-- Document segment start --

Since having the baby, the concept of function over fashion had taken on new meaning the moment leggings had become “pants” for me. I was just trying to get by as a sleep-deprived zombie mom, my main goal each day: be clothed, try not to look homeless.

When my new green goddess arrived, it was everything and more than I had hoped for. Knee-length with a seemingly endless amount of pockets and zippers, it was like an overstuffed sleeping bag and cargo pants had a baby, one with a giant, fuzzy hood. Its oversized nature had a bizarrely slimming effect, a much-needed bonus for a weary, just-back-to-work new mom trying to camouflage a body that no longer felt like her own. And it suited my original intent for it, to fit over my baby carrier for blustery days when we both needed warmth.

I joyfully traipsed around my neighborhood in my new outerwear. At first, it was fun. “Where’d you get that, it’s so cute?,” I’d hear frequently from fellow moms and enjoyed replying “Amazon!” Occasionally I’d run into another woman sporting one and we’d grin at each other. “I don’t even wear a purse anymore!,” one mother giddily exclaimed as we passed each other, as I yelled back “Right?!,” air-high-fiving her and beaming in agreement. I wondered if we should create some sort of Coat hand sign we flash when we see a fellow member of the crew.

-- Document segment end --
-- Information given start --

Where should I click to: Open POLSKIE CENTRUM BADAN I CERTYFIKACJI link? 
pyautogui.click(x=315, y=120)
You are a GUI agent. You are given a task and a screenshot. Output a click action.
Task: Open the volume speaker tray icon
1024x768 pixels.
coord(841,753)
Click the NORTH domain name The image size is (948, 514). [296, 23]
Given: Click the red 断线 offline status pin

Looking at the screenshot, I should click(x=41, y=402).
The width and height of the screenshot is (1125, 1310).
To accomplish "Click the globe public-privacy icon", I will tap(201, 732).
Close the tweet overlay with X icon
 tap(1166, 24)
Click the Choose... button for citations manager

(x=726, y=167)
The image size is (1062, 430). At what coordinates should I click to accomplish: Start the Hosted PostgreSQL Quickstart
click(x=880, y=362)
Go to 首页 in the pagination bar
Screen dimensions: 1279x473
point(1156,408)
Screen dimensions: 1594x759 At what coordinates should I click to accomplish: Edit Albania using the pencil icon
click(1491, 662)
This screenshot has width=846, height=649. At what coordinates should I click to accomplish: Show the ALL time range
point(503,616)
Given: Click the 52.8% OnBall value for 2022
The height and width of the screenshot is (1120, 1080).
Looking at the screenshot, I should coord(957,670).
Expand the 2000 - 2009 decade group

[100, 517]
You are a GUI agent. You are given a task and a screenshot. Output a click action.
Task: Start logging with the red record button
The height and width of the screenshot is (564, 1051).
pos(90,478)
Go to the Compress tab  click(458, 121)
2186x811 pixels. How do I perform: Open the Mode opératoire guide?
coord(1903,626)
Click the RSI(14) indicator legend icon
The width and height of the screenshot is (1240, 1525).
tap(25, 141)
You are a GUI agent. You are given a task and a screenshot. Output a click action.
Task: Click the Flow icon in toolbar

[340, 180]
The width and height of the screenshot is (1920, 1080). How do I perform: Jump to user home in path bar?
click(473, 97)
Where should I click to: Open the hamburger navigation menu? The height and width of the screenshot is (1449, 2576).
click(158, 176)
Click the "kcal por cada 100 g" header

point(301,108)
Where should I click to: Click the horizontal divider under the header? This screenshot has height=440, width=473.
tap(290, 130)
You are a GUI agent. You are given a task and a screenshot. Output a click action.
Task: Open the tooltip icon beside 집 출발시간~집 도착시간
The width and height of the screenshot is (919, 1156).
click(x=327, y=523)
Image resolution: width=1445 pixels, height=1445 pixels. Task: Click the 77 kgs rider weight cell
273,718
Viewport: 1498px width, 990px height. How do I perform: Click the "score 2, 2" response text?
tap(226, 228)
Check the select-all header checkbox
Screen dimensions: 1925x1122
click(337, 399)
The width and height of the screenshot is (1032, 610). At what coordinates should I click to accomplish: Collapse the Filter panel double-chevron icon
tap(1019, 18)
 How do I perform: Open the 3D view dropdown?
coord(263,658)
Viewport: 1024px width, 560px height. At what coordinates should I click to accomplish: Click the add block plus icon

-- Information given end --

** What is expected **
List every word or phrase that appears inside quotation marks in the passage about the new coat.

** Solved exercise **
- “pants”
- “Where’d you get that, it’s so cute?”
- “Amazon!”
- “I don’t even wear a purse anymore!”
- “Right?!”